◆ TASK PROMPT:
Your answer should be an exact copy of the lines from the one containing "Click the 削除 button" through the last line of the records below, without any pictures.

◆ RECORDS TO USE:

☆ ☆ ☆ ☆

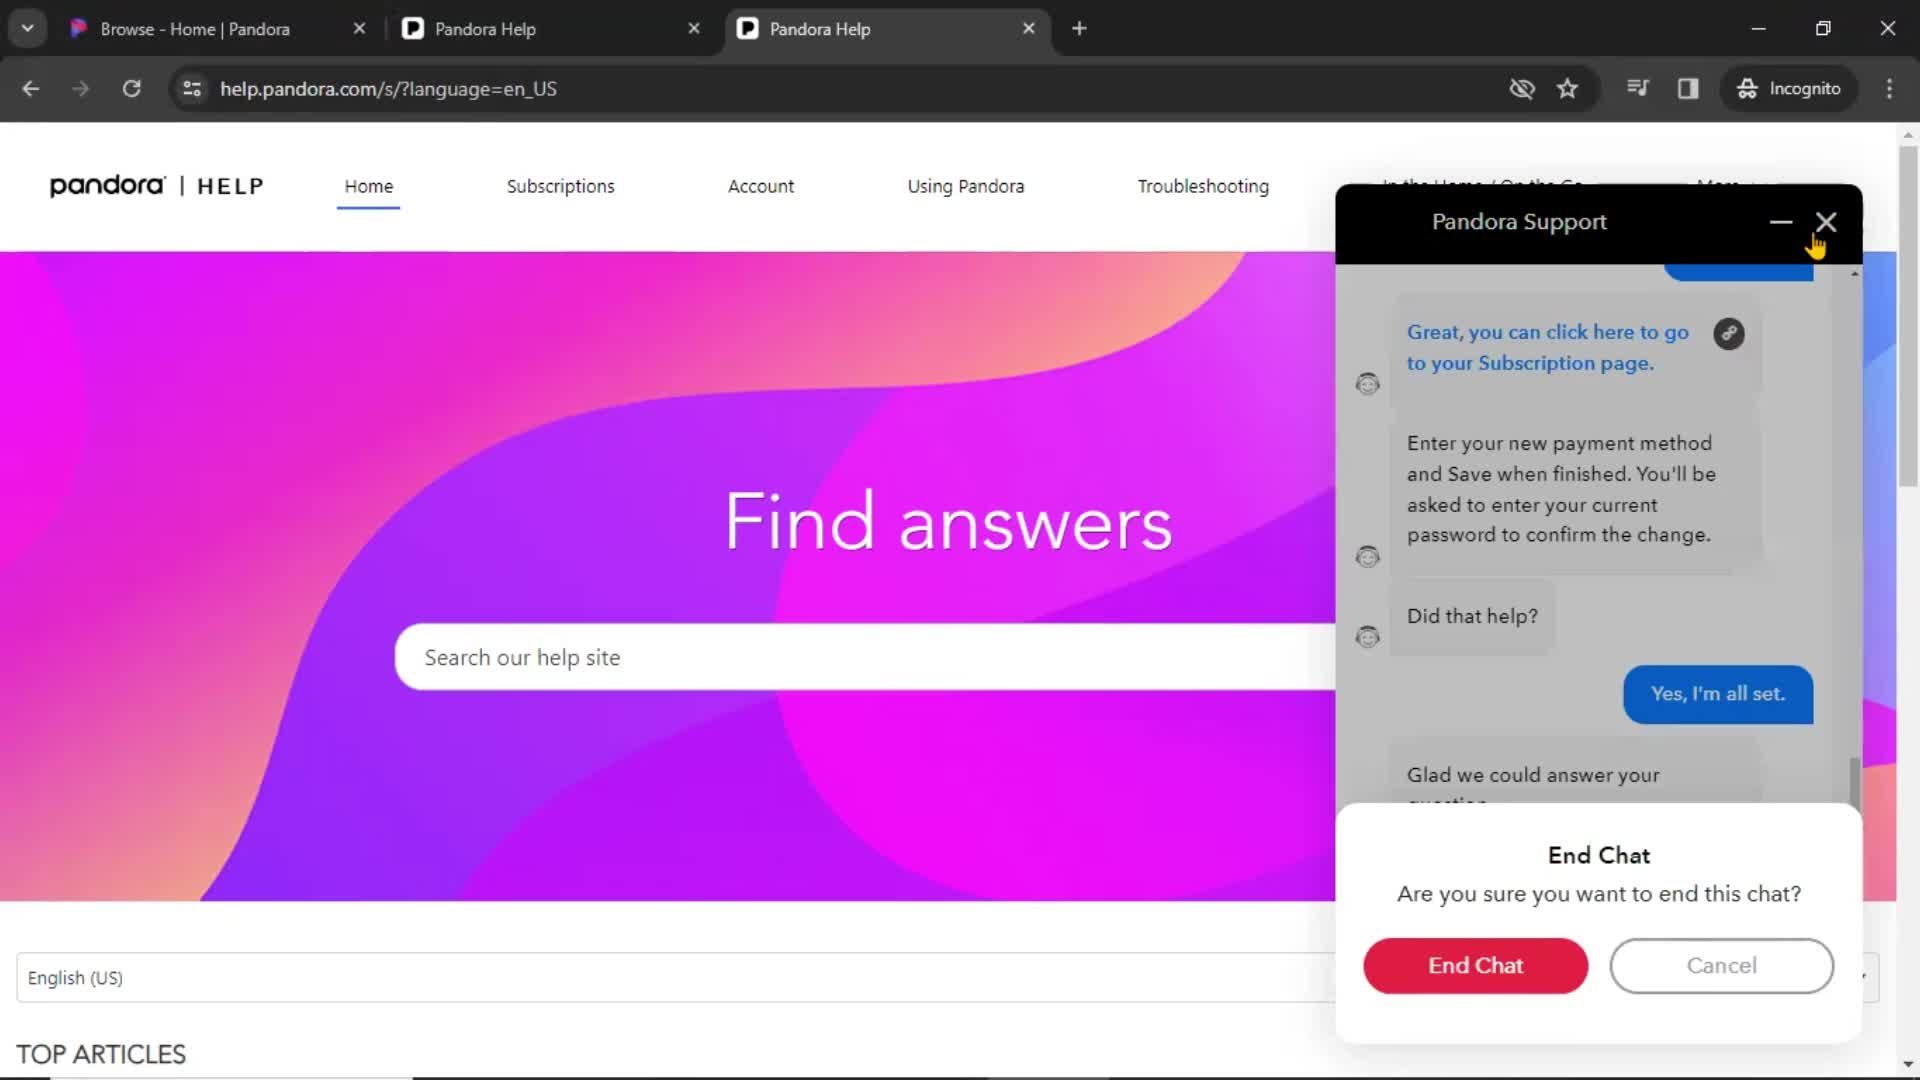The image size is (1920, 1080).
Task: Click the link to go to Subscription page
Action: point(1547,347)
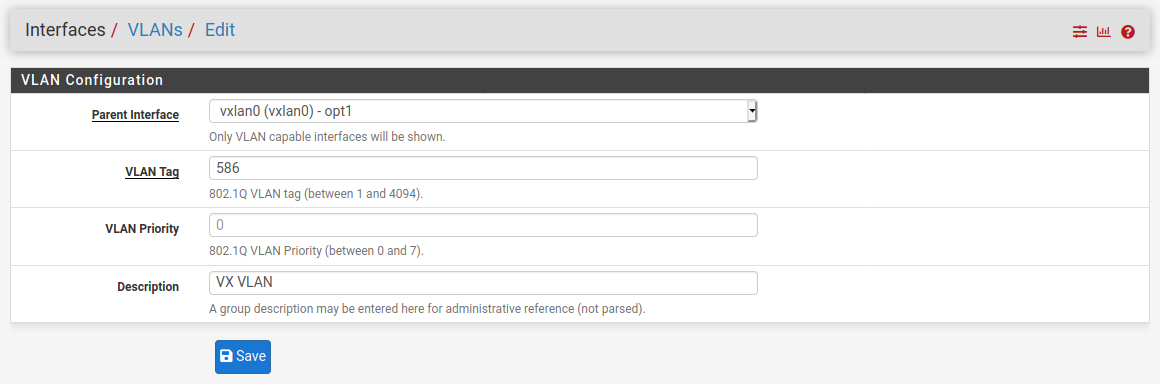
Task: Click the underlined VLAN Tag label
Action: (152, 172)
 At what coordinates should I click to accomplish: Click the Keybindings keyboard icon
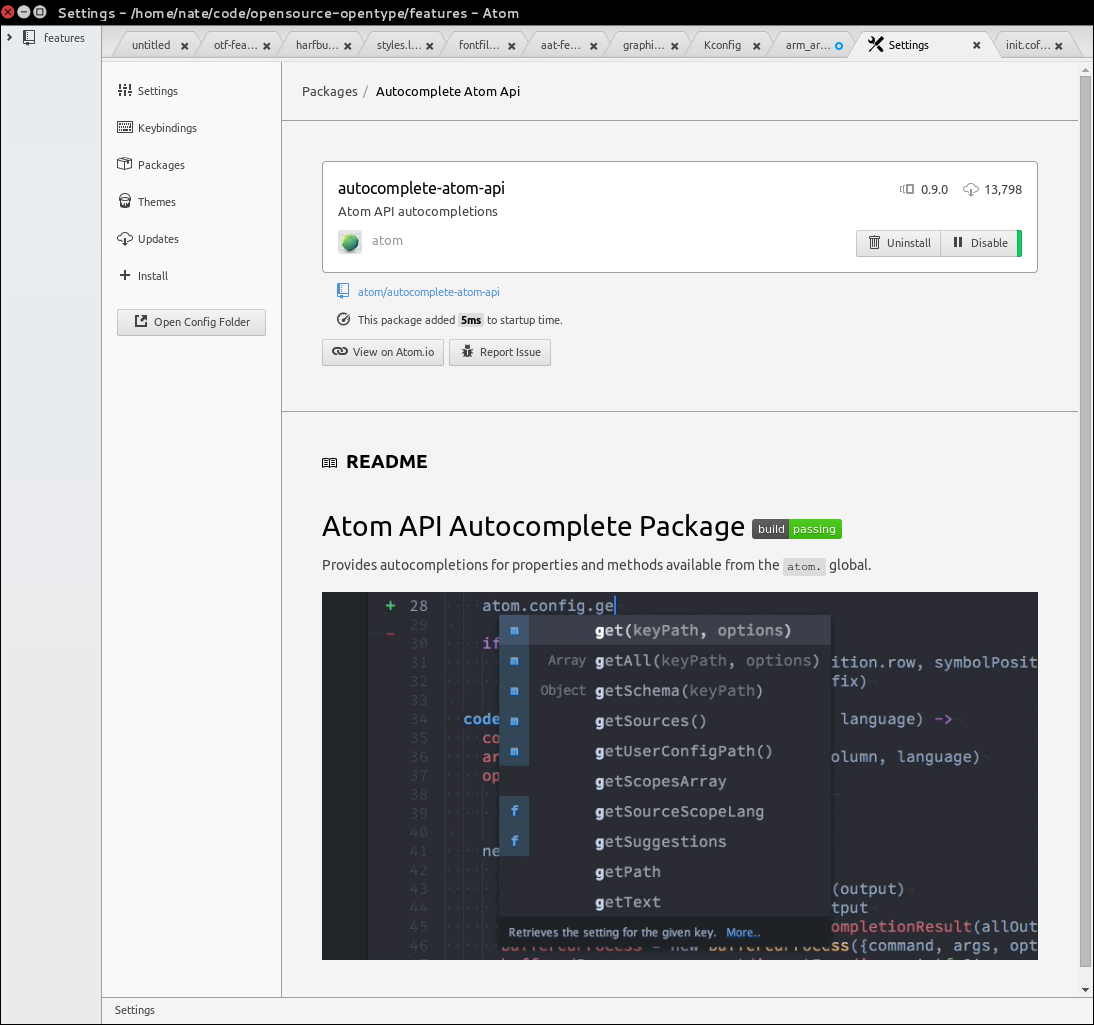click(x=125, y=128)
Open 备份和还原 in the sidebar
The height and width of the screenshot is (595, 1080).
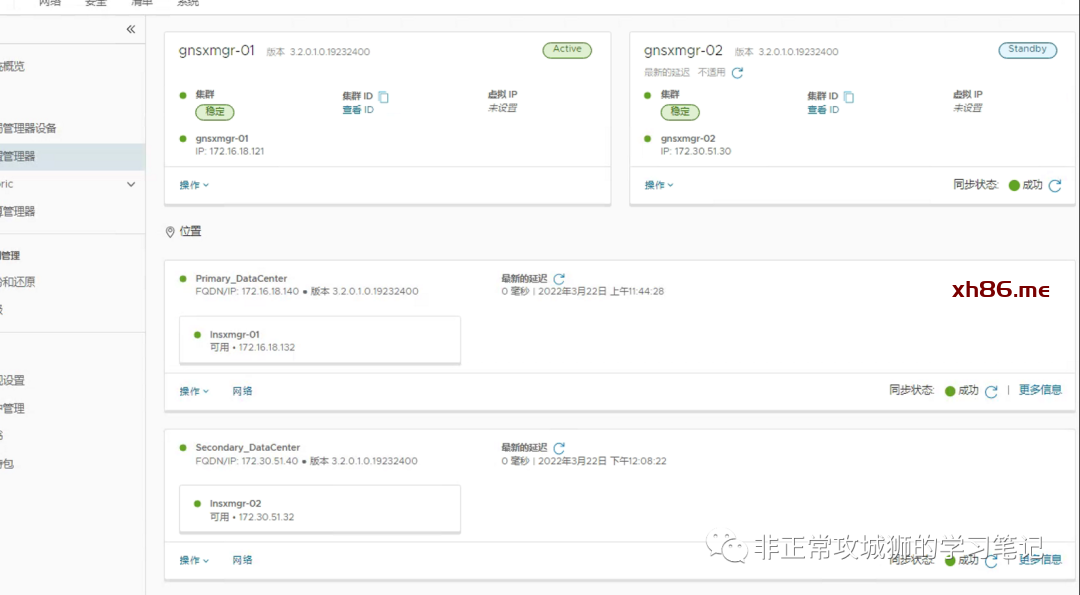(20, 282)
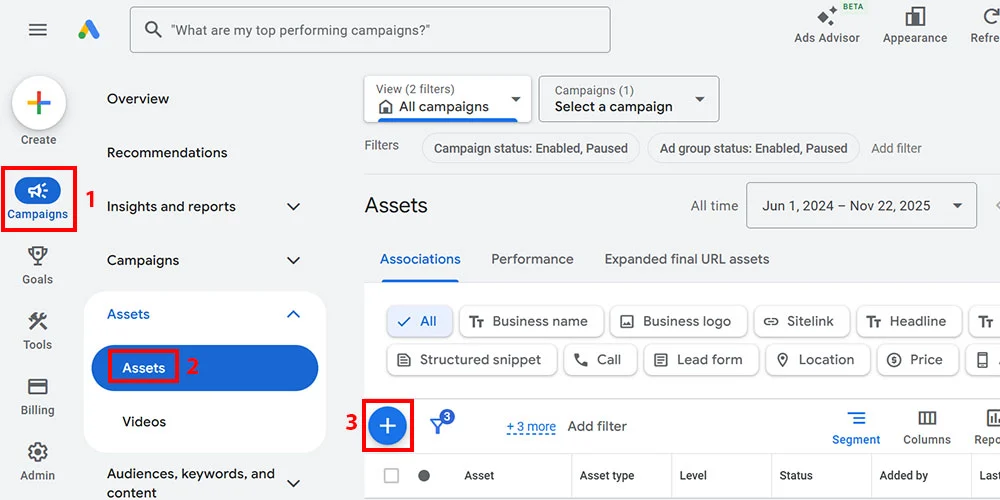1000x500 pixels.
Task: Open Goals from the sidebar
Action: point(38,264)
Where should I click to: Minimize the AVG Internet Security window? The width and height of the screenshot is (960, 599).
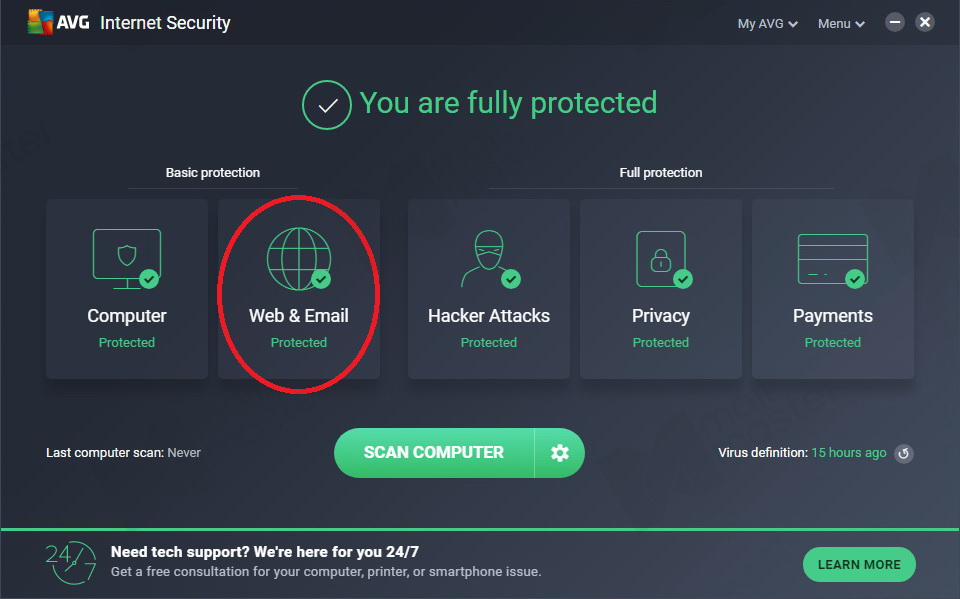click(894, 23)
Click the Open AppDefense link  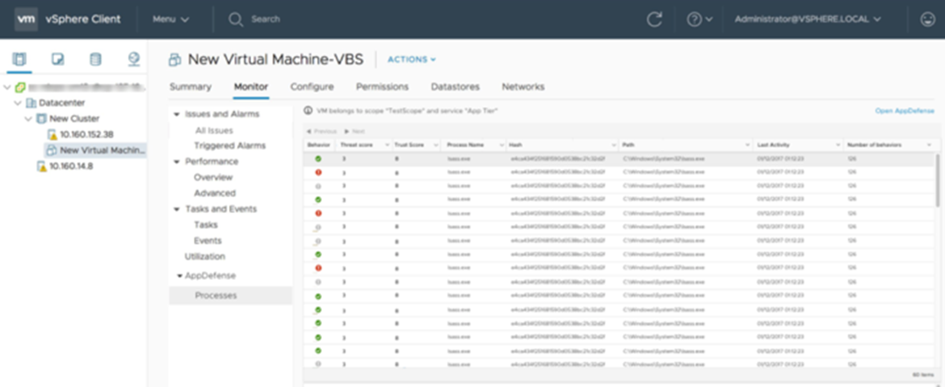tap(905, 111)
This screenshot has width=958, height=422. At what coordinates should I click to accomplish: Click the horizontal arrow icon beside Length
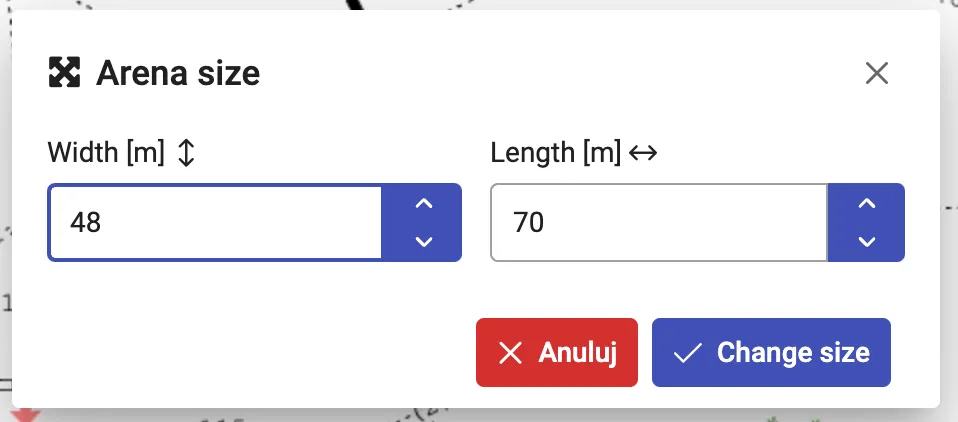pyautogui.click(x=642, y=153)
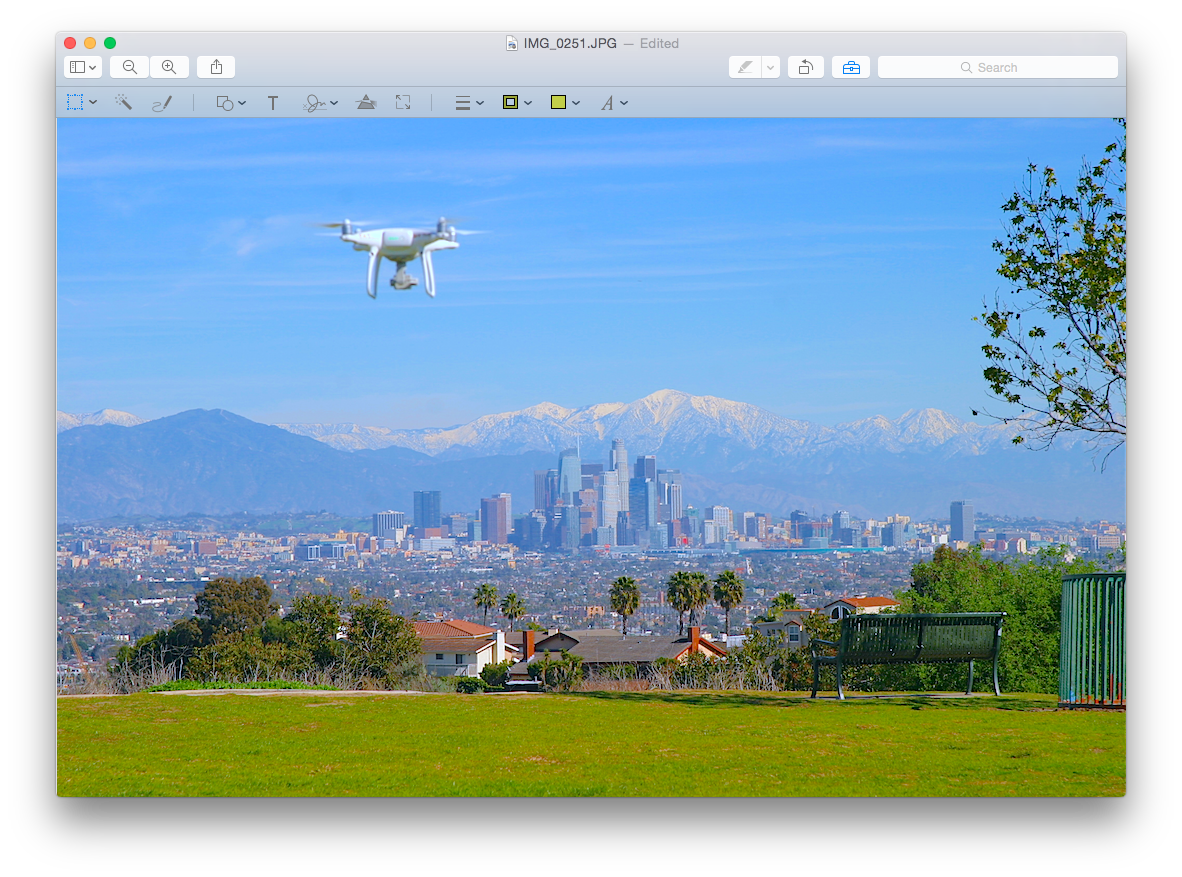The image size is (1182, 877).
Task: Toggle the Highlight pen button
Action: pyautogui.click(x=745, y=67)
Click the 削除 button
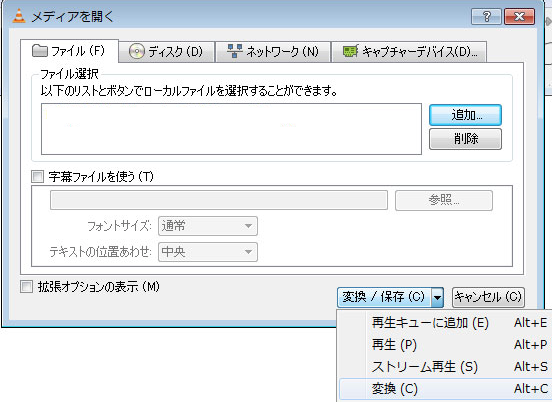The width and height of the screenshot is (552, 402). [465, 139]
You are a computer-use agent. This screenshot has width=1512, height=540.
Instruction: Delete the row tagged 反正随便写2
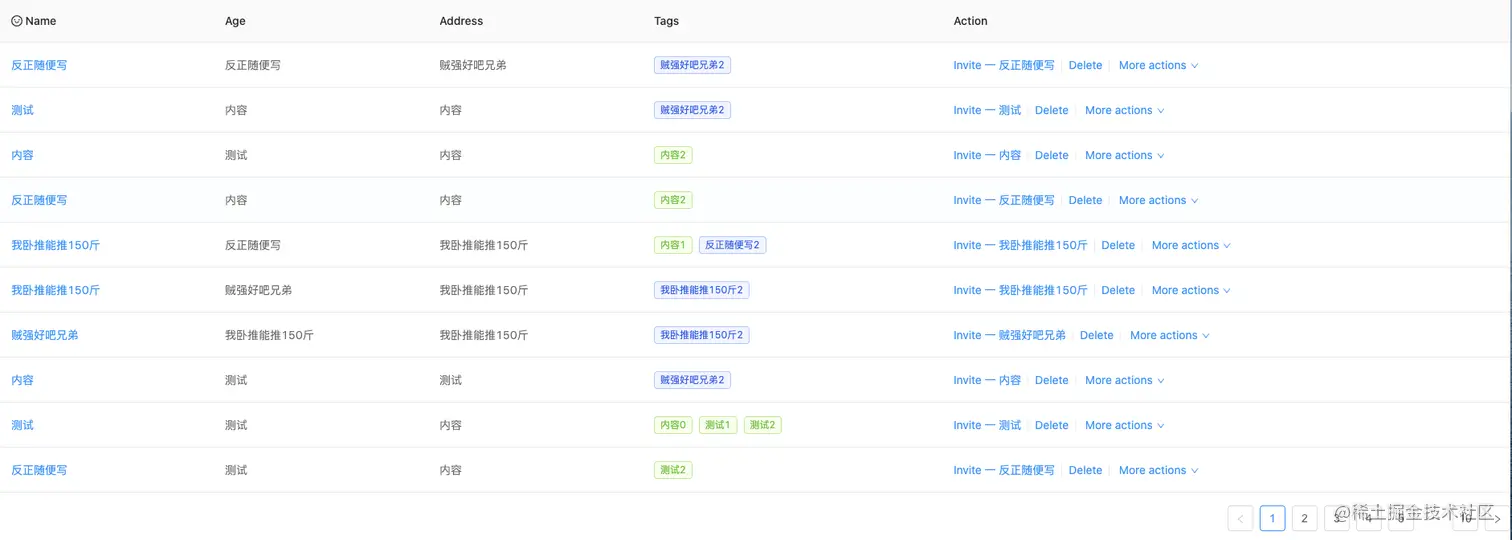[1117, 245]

☆ ☆ ☆ ☆

◆ ANSWER SPACE:
Click the 削除 button
The width and height of the screenshot is (552, 402). [465, 139]
You are a computer-use agent. This screenshot has width=1512, height=540.
Instruction: Delete the row tagged 反正随便写2
[1117, 245]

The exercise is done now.